SELECTED EXTRACT

★ ★ ★ ★ ★ ★ ★

Then, Miller and Boyett did it again. They put their ever-creative minds together and came up with the idea for a new show. This one was about a Chicago policeman, his wife, and their three kids. That's how Family Matters was born!

According to the producers, the overriding thought behind the show was, "If only their house was as big as their hearts!" This is the story of a warm, big-hearted family. There's lots of love, but not too much room!

Living quarters get even tighter when the wife's sister and her child move in. Space is stretched to the limit when the father's mother takes up residence as well. It's a good thing the members of this family really love each other!

When Miller and Boyett went to put Family Matters together, they started with JoMarie Payton. (She plays the part of Harriette on the show.) JoMarie had grown very popular with TV audiences as the elevator operator on the hit Miller-Boyett sitcom Perfect Strangers. They decided to feature her as the mother on their new comedy Family Matters. The new show would come on right before Perfect Strangers on Friday nights.

"I really thought I was being fired from Perfect Strangers," JoMarie recalls when she was called into the producer's office. "When they told me I was getting a spinoff, I almost had a heart attack! I love the type of shows Tom and Bob create. I was thrilled to be involved with another one."

What exactly is a Tom Miller and Bob Boyett type of show? They start with the idea of a family, but not just a family of characters. They like the cast and even the crew to feel like they are one big family, all working together.

The family idea also applies to their viewers. When Miller and Boyett created Family Matters, they set out to develop a show that both kids and parents would enjoy. Family Matters is a show everyone wants to watch!

Once JoMarie Payton was selected to star in the show, Miller and Boyett carefully auditioned hundreds of actors for the remaining roles. They came up with the talented cast you see each week, including Reginald VelJohnson (Carl), Telma Hopkins (Rachel), Kellie Shanygne Williams (Laura), Darius McCrary (Eddie), and Rosetta LeNoire (Mother Winslow).

This creative group pulled together to become an ensemble acting company. That means that instead of relying on one or two big stars, the actors all play off each other beautifully. The Family Matters cast members soon got to know each other and became more of a family. Viewers came to see the characters, more and more, as a real-life family. The show began to take off.

★ ★ ★ ★ ★ ★ ★

INPUT
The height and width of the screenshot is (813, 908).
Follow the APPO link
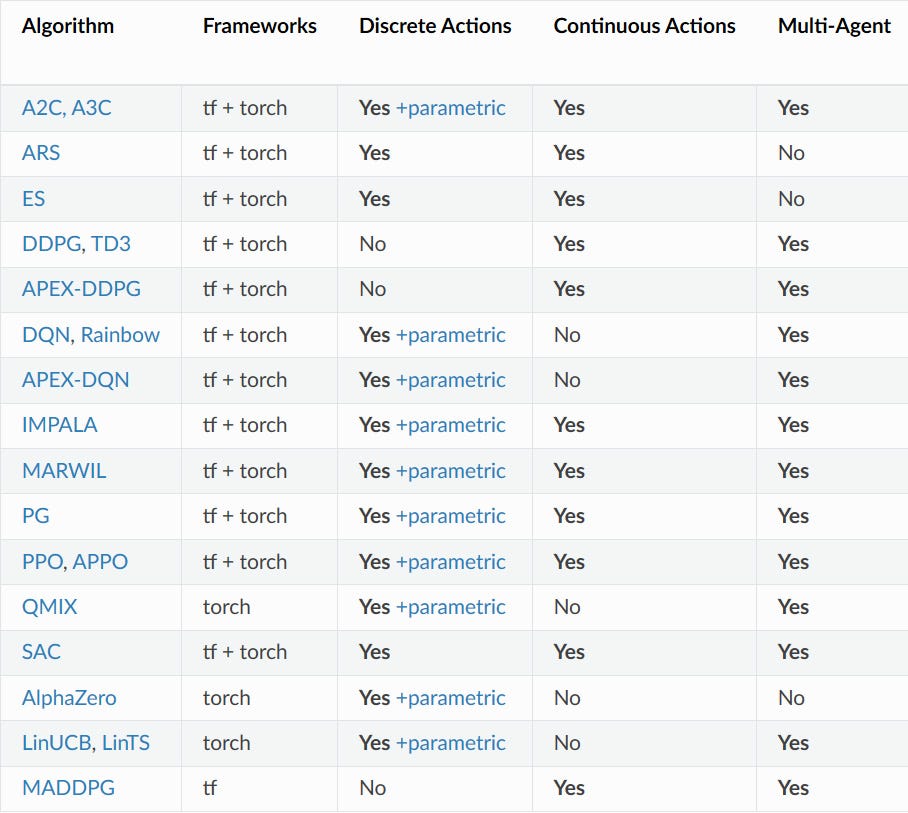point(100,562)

★ ★ ★ ★ ★ ★ ★

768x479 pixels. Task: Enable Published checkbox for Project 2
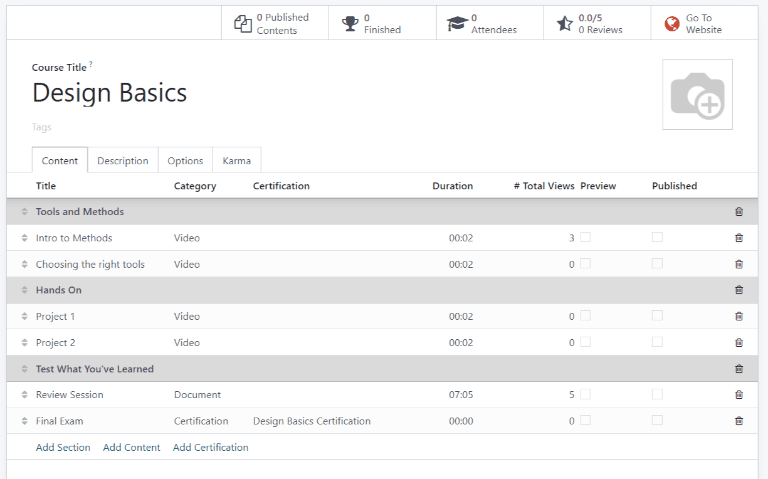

★ ★ ★ ★ ★ ★ ★

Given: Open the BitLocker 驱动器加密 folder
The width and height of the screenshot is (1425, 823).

★ ★ ★ ★ ★ ★ ★

REQUEST 1
In the text about the origins of Family Matters, which role had JoMarie Payton played on Perfect Strangers?
REQUEST 2
From the records, copy the lines word for word, beginning at the line that contains "Given: Open the BitLocker 驱动器加密 folder" and stopping after the line that contains "The width and".

EXERCISE ANSWER 1
She played the elevator operator.

EXERCISE ANSWER 2
Given: Open the BitLocker 驱动器加密 folder
The width and height of the screenshot is (1425, 823).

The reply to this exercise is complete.